Repeat every record exactly as written.

(Beginning of Extracted material)

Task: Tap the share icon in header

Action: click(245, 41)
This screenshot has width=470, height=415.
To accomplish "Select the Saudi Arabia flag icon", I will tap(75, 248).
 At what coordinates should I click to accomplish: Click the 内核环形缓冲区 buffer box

(End of Extracted material)

▸ **Solution to this task**
Task: Tap the share icon in header

Action: click(245, 41)
This screenshot has width=470, height=415.
To accomplish "Select the Saudi Arabia flag icon", I will tap(75, 248).
 At what coordinates should I click to accomplish: Click the 内核环形缓冲区 buffer box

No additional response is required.